After dinner, you may enjoy taking in a .FLC (or an .AVI, MPEG or QuickTime, dependent on your platform.) Whatever you do, AVOID THIS SITE while in the company of a boy/girlfriend (unless you are planning on finding a new one.) This site is not to be viewed in polite comapny. Entitled MeatMation, this site comes from a sick-minded person who seems to think that meat is some sort of plaything. Never before have I been this close to losing my lunch all over a perfectly good keyboard (and doing so would mean that I would have to suffer through writing the rest of this column on the '486, which may have taken a week or more just to load.
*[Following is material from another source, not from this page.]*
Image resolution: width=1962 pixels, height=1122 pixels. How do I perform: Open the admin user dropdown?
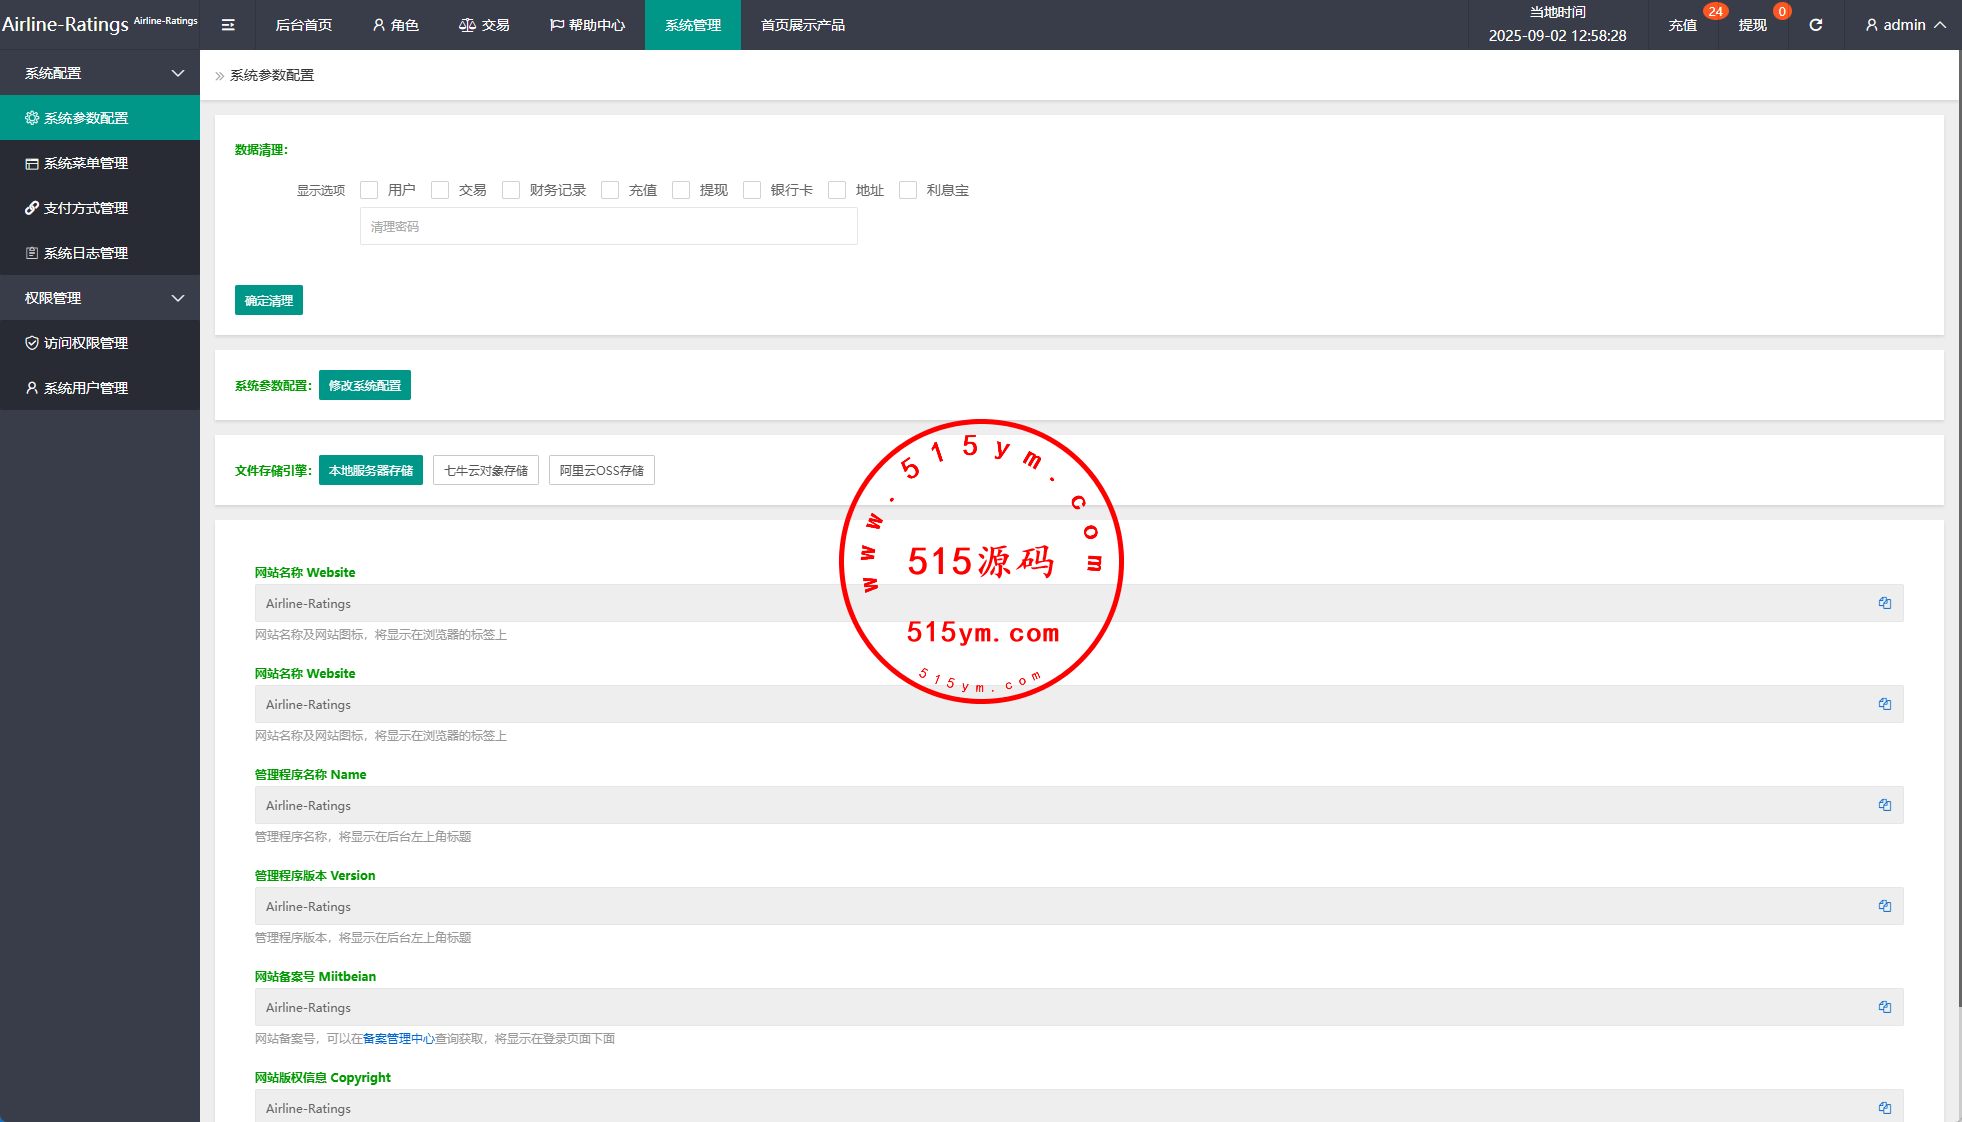[x=1904, y=25]

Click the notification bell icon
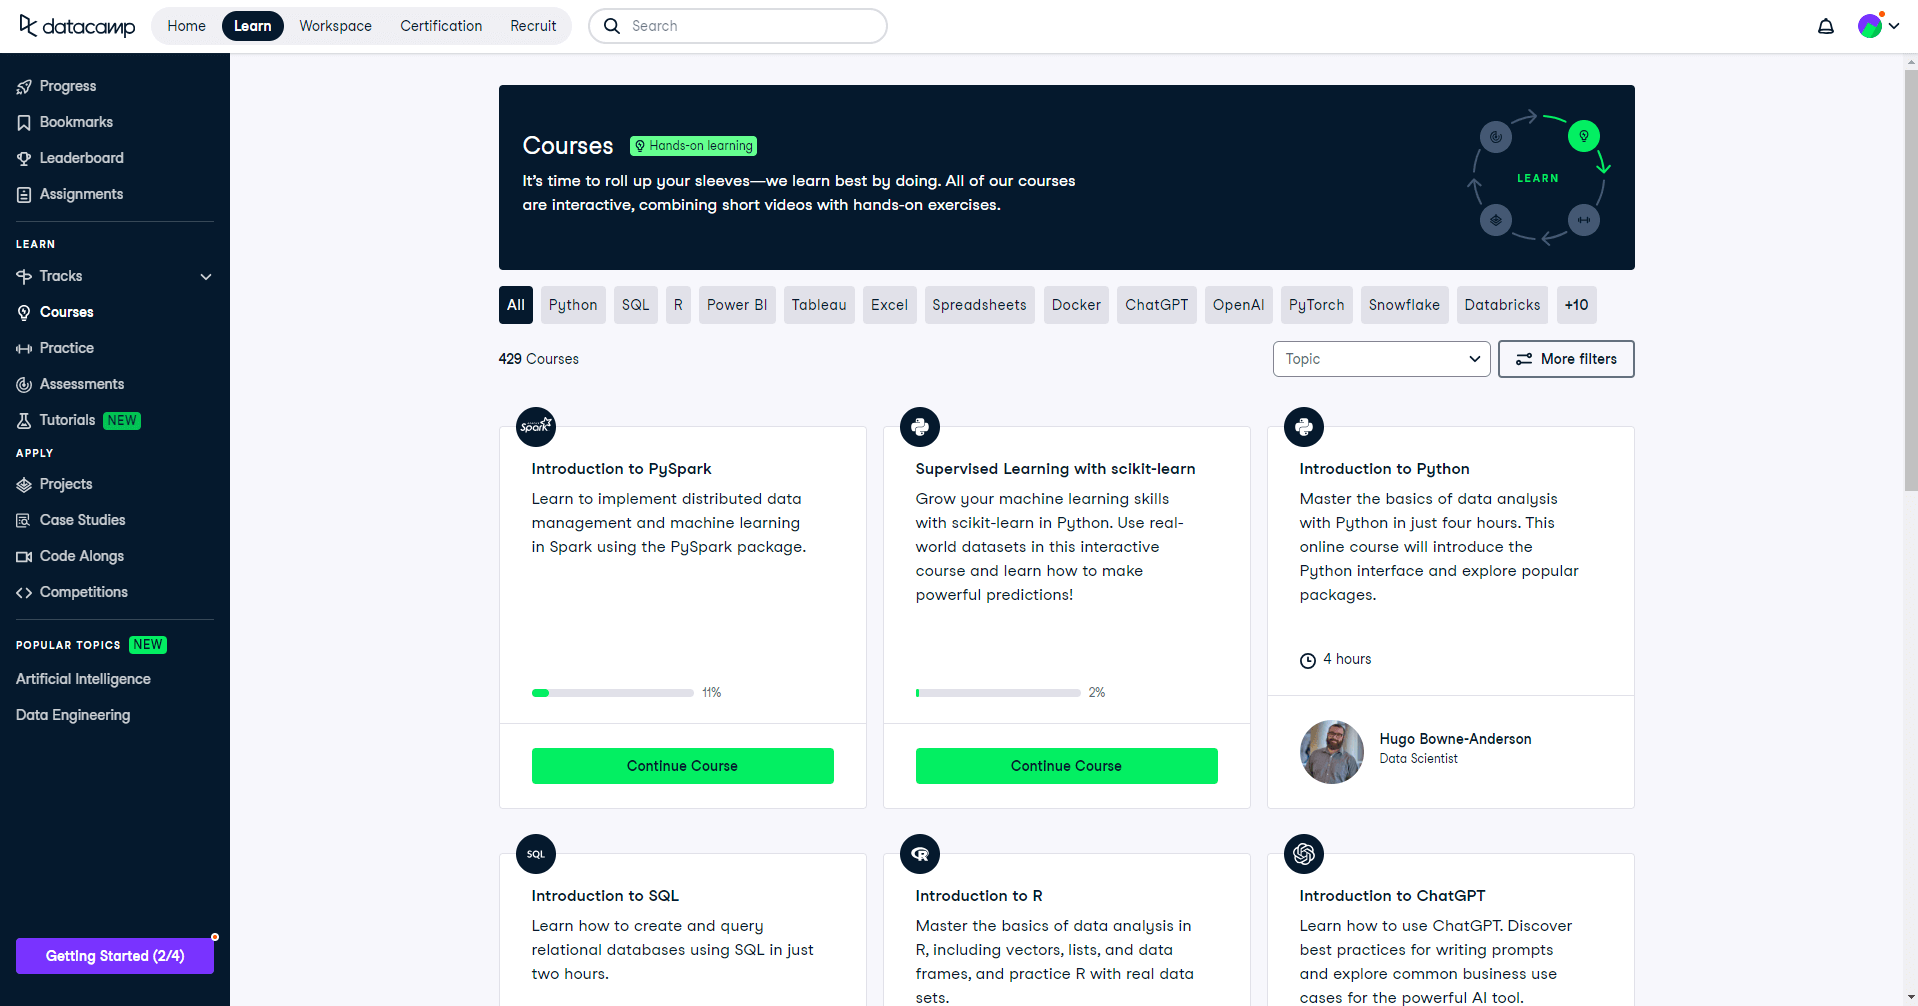[1825, 26]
As I have said many times before, the Internet is becoming part of the same vast cultural wasteland that TV has become, and this site proves it. Now where did I put that 12-ounce steak?

In case you and your date get bored with looking at all of these pictures of food in various states of being, you might enjoy the Celebrity Slugfest. Here, you get a chance to beat up your favorite stars, from Mister Rogers to O.J. Simpson. If you and your date start fighting, it's not my fault, however. Before too long, you will also have the opportunity of beating up on President Clinton and Howard Stern. All the guys you wish you could just beat up in one place. Now only if they had Bob Saget... (Note: This site requires Shockwave.)

Finally, if you fall madly in love, you can even get married over the Internet these days. You're on your own for this one, however. I have no social life at this point, so if you want to find out what the experience of getting married on the Web is like, don't bother looking here.

As for me, I hang out in PointWorld, a VRML chat server hosted by Point communications, requiring BlackSun's CyberGate client. To get a copy of CyberGate, check out BlackSun's Web site. When you are there, I am usually on as Warrior. Just be careful if I happen to be dematerializing anyone or doing other destructive acts... I don't tend to have a very stable personality on there... Come to think of it, I don't have a vety stable personality in real life either... maybe that's why I have never been able to get a date.